Todo comenzó mientras estaba perdido entre las volutas caprichosas del cigarro que sostenía. Me dejé llevar por la sensación de lividez que inundaba mi mente tras cada aspiración con la esperanza de que la ociosidad pudiera sugerirme algún rumbo para el texto que pretendía redactar. En medio de los efímeros arabescos de humo, mi vista tropezó con la presencia de un espejo frente a mí. Lo que llamó mi atención fue que no había reflejo en él.
El óvalo de oscuridad pasmosa no emitía sonido alguno y, aún así, vibraba de tal manera que imponía silencio. El ruido de los autos y los vecinos, el ladrido rabioso de los perros enloquecidos por la luna, los atronadores cantos de las sirenas policíacas, la respiración de mi mujer e hija, el susurrar de los remordimientos nocturnos se habían acallado de manera unánime.

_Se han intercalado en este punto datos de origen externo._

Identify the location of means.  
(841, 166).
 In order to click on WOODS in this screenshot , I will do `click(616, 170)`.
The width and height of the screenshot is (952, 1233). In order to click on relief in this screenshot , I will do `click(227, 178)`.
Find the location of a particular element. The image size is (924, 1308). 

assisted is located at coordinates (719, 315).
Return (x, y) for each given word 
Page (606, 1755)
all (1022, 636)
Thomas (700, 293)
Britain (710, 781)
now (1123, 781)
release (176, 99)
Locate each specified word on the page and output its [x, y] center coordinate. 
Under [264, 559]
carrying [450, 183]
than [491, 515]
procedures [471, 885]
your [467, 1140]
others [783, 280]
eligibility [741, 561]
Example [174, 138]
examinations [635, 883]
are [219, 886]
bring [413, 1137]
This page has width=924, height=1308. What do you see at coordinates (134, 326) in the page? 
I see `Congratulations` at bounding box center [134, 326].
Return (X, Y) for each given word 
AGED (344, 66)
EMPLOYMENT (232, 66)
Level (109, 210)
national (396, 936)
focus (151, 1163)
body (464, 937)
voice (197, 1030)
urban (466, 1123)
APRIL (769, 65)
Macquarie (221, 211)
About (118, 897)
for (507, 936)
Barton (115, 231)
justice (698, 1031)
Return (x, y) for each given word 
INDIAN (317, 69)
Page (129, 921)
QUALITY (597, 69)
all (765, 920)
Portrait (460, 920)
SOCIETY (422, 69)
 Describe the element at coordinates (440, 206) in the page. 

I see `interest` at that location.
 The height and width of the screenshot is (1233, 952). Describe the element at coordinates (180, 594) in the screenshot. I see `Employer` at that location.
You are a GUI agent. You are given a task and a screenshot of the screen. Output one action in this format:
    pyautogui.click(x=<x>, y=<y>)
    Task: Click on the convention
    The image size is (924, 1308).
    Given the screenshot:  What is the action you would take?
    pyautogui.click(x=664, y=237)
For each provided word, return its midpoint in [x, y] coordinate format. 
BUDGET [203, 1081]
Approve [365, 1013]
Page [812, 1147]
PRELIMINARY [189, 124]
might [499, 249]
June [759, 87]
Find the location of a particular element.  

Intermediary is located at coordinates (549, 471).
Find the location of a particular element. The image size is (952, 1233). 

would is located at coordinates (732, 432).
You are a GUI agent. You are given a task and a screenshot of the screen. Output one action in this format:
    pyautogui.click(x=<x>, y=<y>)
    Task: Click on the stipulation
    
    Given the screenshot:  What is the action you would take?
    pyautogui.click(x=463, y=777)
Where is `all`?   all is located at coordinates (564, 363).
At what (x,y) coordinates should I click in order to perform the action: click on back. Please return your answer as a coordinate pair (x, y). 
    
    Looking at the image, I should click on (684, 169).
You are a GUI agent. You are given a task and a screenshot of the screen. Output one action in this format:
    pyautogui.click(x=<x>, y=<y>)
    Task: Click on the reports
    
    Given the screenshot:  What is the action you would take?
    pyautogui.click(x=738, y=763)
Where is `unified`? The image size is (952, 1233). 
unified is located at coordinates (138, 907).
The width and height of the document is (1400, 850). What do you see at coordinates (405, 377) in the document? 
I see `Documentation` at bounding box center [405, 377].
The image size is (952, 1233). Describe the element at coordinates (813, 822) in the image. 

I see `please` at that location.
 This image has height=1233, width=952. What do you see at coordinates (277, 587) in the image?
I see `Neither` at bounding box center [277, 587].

Las fauces opacas de la ausencia parecían querer devorarlo todo. Me vi rodeado de oscuridad. Después, algo comenzó a agitarse en el espejo vacío. Lo que vi sólo se podría entender o explicar, acaso, como si se tratara de un portal entre versiones paralelas o divergentes de la existencia. Al menos eso pensé en un primer momento. La negra superficie había devenido un marco hacía lo inexplicable, una ventana que franqueaba la gélida impasibilidad del universo. Las estrellas, constelaciones y galaxias aparecían nítidas, dinámicas, como apenas arrojadas de la vacuidad hacia el ser.
No había más luz que la emanada por el cristal hueco. Recordé la novela de Olaf Stapledon, El hacedor de estrellas, sobre un hombre que traspasa tiempo y espacio para remontarse a los extremos del cosmos y contemplar el desarrollo y ocaso de culturas y mundos inimaginables. No obstante, pronto pude constatar que la mía era una aventura de otro calado, un viaje más doméstico, aunque no por ello menos interesante.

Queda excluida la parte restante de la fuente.